- Task statement
Nothing in the records may be changed; retype them in full.

- Supplied records
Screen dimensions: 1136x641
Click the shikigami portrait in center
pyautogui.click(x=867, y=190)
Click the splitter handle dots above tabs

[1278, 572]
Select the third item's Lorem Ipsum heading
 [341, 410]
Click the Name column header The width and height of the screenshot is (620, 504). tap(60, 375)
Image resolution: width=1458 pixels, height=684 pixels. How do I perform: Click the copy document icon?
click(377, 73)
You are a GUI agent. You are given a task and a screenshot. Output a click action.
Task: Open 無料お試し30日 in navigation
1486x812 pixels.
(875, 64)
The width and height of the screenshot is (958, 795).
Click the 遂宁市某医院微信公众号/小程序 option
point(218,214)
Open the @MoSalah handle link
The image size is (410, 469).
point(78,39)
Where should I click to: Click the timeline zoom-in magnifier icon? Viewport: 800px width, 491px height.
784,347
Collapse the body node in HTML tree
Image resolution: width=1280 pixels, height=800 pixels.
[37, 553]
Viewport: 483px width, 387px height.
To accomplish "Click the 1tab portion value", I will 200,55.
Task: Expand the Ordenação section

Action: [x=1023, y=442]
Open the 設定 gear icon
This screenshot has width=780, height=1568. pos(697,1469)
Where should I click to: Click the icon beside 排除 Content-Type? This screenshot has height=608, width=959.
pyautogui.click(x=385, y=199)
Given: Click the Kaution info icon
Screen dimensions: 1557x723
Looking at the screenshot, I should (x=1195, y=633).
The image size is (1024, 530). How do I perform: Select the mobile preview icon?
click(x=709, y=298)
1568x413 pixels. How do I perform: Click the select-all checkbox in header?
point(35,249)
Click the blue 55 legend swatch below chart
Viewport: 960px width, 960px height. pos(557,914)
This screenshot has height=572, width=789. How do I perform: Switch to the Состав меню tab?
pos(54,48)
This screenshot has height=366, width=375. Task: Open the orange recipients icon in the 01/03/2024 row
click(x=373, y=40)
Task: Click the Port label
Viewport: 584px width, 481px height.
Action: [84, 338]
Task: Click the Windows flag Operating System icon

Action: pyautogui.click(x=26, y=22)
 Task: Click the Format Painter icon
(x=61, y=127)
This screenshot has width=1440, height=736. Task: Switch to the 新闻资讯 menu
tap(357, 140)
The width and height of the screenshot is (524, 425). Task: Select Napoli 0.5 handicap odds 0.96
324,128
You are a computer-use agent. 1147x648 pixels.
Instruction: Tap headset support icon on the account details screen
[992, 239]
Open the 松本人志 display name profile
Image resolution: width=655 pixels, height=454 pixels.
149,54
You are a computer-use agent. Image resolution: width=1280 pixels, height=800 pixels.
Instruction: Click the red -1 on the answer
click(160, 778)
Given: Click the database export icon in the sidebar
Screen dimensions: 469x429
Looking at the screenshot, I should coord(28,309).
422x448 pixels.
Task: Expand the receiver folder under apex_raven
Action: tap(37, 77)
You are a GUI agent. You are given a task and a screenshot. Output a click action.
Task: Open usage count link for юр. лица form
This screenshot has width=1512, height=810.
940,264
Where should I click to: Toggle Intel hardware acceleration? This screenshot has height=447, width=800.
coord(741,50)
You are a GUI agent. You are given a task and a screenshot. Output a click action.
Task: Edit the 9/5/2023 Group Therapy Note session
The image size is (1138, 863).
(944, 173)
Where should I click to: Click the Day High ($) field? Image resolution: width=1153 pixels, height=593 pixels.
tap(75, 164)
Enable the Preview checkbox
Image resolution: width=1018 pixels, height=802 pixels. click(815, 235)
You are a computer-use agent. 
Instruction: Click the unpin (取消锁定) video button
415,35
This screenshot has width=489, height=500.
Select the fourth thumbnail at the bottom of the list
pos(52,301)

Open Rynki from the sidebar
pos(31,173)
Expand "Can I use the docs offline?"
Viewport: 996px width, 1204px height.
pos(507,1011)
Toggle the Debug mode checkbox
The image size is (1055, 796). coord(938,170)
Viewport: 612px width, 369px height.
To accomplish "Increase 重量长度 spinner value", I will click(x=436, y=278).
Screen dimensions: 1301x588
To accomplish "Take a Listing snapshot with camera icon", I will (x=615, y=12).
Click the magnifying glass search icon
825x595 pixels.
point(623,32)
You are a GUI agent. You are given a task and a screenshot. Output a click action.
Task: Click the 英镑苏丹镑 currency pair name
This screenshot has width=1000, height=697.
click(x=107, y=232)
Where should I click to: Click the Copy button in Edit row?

- Exercise solution
Screen dimensions: 1136x641
Click the shikigami portrait in center
pyautogui.click(x=867, y=190)
Click the splitter handle dots above tabs

[1278, 572]
Select the third item's Lorem Ipsum heading
 [341, 410]
Click the Name column header The width and height of the screenshot is (620, 504). tap(60, 375)
Image resolution: width=1458 pixels, height=684 pixels. How do I perform: Click the copy document icon?
click(377, 73)
You are a GUI agent. You are given a task and a screenshot. Output a click action.
Task: Open 無料お試し30日 in navigation
1486x812 pixels.
(875, 64)
The width and height of the screenshot is (958, 795).
Click the 遂宁市某医院微信公众号/小程序 option
point(218,214)
Open the @MoSalah handle link
The image size is (410, 469).
point(78,39)
Where should I click to: Click the timeline zoom-in magnifier icon? Viewport: 800px width, 491px height.
784,347
Collapse the body node in HTML tree
Image resolution: width=1280 pixels, height=800 pixels.
[37, 553]
Viewport: 483px width, 387px height.
To accomplish "Click the 1tab portion value", I will 200,55.
Task: Expand the Ordenação section

Action: [x=1023, y=442]
Open the 設定 gear icon
This screenshot has width=780, height=1568. pos(697,1469)
Where should I click to: Click the icon beside 排除 Content-Type? This screenshot has height=608, width=959.
pyautogui.click(x=385, y=199)
Given: Click the Kaution info icon
Screen dimensions: 1557x723
Looking at the screenshot, I should (x=1195, y=633).
The image size is (1024, 530). How do I perform: Select the mobile preview icon?
click(x=709, y=298)
1568x413 pixels. How do I perform: Click the select-all checkbox in header?
point(35,249)
Click the blue 55 legend swatch below chart
Viewport: 960px width, 960px height. pos(557,914)
This screenshot has height=572, width=789. How do I perform: Switch to the Состав меню tab?
pos(54,48)
This screenshot has height=366, width=375. Task: Open the orange recipients icon in the 01/03/2024 row
click(x=373, y=40)
Task: Click the Port label
Viewport: 584px width, 481px height.
Action: [84, 338]
Task: Click the Windows flag Operating System icon

Action: pyautogui.click(x=26, y=22)
 Task: Click the Format Painter icon
(x=61, y=127)
This screenshot has width=1440, height=736. Task: Switch to the 新闻资讯 menu
tap(357, 140)
The width and height of the screenshot is (524, 425). Task: Select Napoli 0.5 handicap odds 0.96
324,128
You are a computer-use agent. 1147x648 pixels.
Instruction: Tap headset support icon on the account details screen
[992, 239]
Open the 松本人志 display name profile
Image resolution: width=655 pixels, height=454 pixels.
149,54
You are a computer-use agent. Image resolution: width=1280 pixels, height=800 pixels.
Instruction: Click the red -1 on the answer
click(160, 778)
Given: Click the database export icon in the sidebar
Screen dimensions: 469x429
Looking at the screenshot, I should coord(28,309).
422x448 pixels.
Task: Expand the receiver folder under apex_raven
Action: tap(37, 77)
You are a GUI agent. You are given a task and a screenshot. Output a click action.
Task: Open usage count link for юр. лица form
This screenshot has width=1512, height=810.
940,264
Where should I click to: Toggle Intel hardware acceleration? This screenshot has height=447, width=800.
coord(741,50)
You are a GUI agent. You are given a task and a screenshot. Output a click action.
Task: Edit the 9/5/2023 Group Therapy Note session
The image size is (1138, 863).
(944, 173)
Where should I click to: Click the Day High ($) field? Image resolution: width=1153 pixels, height=593 pixels.
tap(75, 164)
Enable the Preview checkbox
Image resolution: width=1018 pixels, height=802 pixels. click(815, 235)
You are a computer-use agent. 
Instruction: Click the unpin (取消锁定) video button
415,35
This screenshot has width=489, height=500.
Select the fourth thumbnail at the bottom of the list
pos(52,301)

Open Rynki from the sidebar
pos(31,173)
Expand "Can I use the docs offline?"
Viewport: 996px width, 1204px height.
pos(507,1011)
Toggle the Debug mode checkbox
The image size is (1055, 796). coord(938,170)
Viewport: 612px width, 369px height.
To accomplish "Increase 重量长度 spinner value", I will click(x=436, y=278).
Screen dimensions: 1301x588
To accomplish "Take a Listing snapshot with camera icon", I will (x=615, y=12).
Click the magnifying glass search icon
825x595 pixels.
point(623,32)
You are a GUI agent. You are given a task and a screenshot. Output a click action.
Task: Click the 英镑苏丹镑 currency pair name
This screenshot has width=1000, height=697.
click(x=107, y=232)
Where should I click to: Click the Copy button in Edit row?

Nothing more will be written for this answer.